AUSGEWÄHLTER TEXTABSCHNITT –
####

Die streitgegenständlichen Bemerkungen im Abiturzeugnis bedürften keiner gesetzlichen Grundlage, weil sie allein der „Kenntlichmachung einer Abweichung von der regulären Leistungsbewertung“ dienten. Ihre Notwendigkeit ergebe sich unmittelbar aus prüfungsrechtlichen Grundsätzen, da Legastheniker bei Maßnahmen des Notenschutzes geringeren Leistungsanforderungen als nichtbehinderte Schüler genügen müssten und diesen gegenüber somit bevorzugt würden. Diese Ungleichbehandlung werde durch die streitgegenständlichen Bemerkungen, die der Zeugniswahrheit dienten und in die der Kläger bzw. dessen Erziehungsberechtigte vor Eintritt in die Oberstufe des Gymnasiums bereits eingewilligt hätten, ausgeglichen. Ein milderes Mittel zur Herstellung der Chancengleichheit aller Schüler sei nicht ersichtlich. Allerdings sei einzuräumen, dass bei Schülern mit anderen Behinderungen nicht in gleicher Weise (Bemerkungen über Maßnahmen des Notenschutzes in Abschlusszeugnissen) verfahren werde.

Wegen der Einzelheiten wird auf die Gerichtsakten in beiden Rechtszügen und die vorgelegten Behördenakten verwiesen.

Gründe

Die Berufung des Klägers hat Erfolg.

####

Setze den Text über die Legasthenie-Bemerkungen im Abiturzeugnis im Anschluss an seinen letzten Satz fort.

GEGEBENE DATEN –
####

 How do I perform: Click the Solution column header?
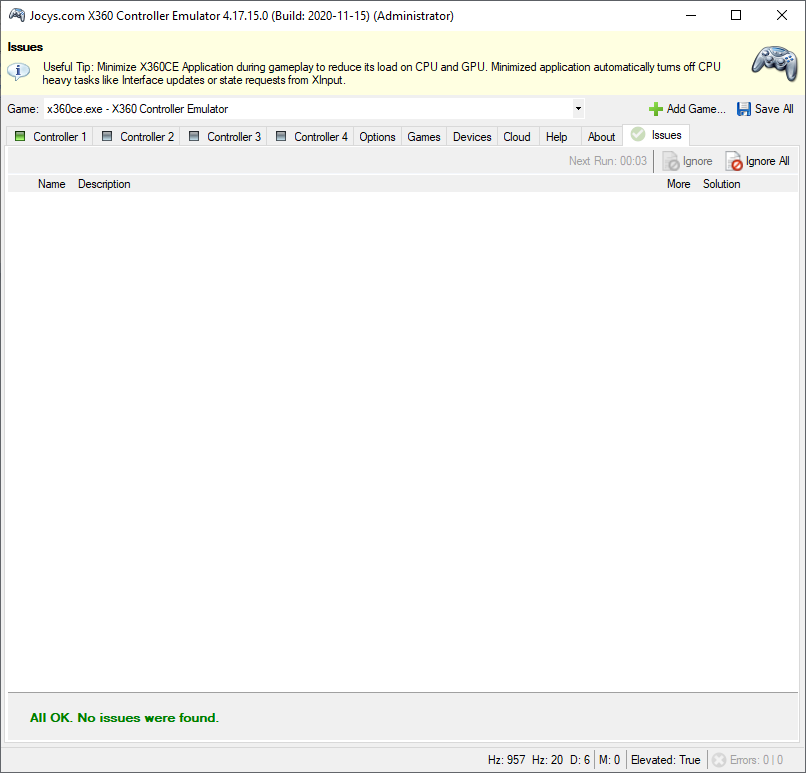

####

ANTWORT –
Der Kläger hat Anspruch auf Ausstellung eines Abiturzeugnisses, das frei ist von Bemerkungen, die nicht auf einer gesetzlichen Grundlage beruhen. Für die streitgegenständlichen Bemerkungen, die auf dem Kläger gewährte Maßnahmen des Notenschutzes hinweisen sollen, gibt es keine gesetzliche Grundlage.

1. Die streitgegenständlichen Bemerkungen im Abiturzeugnis beruhen nicht auf Regelungen des Bayerischen Schulrechts.

a) Das Bayerische Gesetz über das Erziehungs- und Unterrichtswesen (BayEUG) in der Fassung der Bekanntmachung vom 31. Mai 2000 (GVBl S. 414, BayRS 22301-K), zuletzt geändert durch Gesetz vom 23. Mai 2014 (GVBl S. 186), enthält sowohl in der aktuellen als auch in der für das streitgegenständliche Abiturzeugnis maßgeblichen (bis zum 31.7.2010 geltenden) Fassung des Gesetzes (= a. F.) keine Rechtsgrundlage für die streitgegenständlichen Bemerkungen.

Nach Maßgabe des Gesetzes erhält der Prüfling nach bestandener Abschlussprüfung ein Abschlusszeugnis. Dieses enthält die Noten in den einzelnen Fächern und die Feststellung, welche Berechtigung das Zeugnis verleiht. Zusätzlich kann das Zeugnis eine allgemeine Beurteilung enthalten (Art. 54 Abs. 4 Satz 1 bis 3 BayEUG). In den Abiturzeugnissen wird - wie der Beklagte einräumt - jedoch gemäß den Bestimmungen der einschlägigen Schulordnung für die Gymnasien in Bayern (Gymnasialschulordnung - GSO) vom 23. Juli 2007 (GVBl S. 68, BayRS 22351K), zuletzt geändert durch Verordnung vom 12. Juni 2013 (GVBl S. 390), keine allgemeine Beurteilung im Sinn des Art. 54 Abs. 4 Satz 3 BayEUG aufgenommen (vgl. auch LT-Drs. 16/4814 S. 3).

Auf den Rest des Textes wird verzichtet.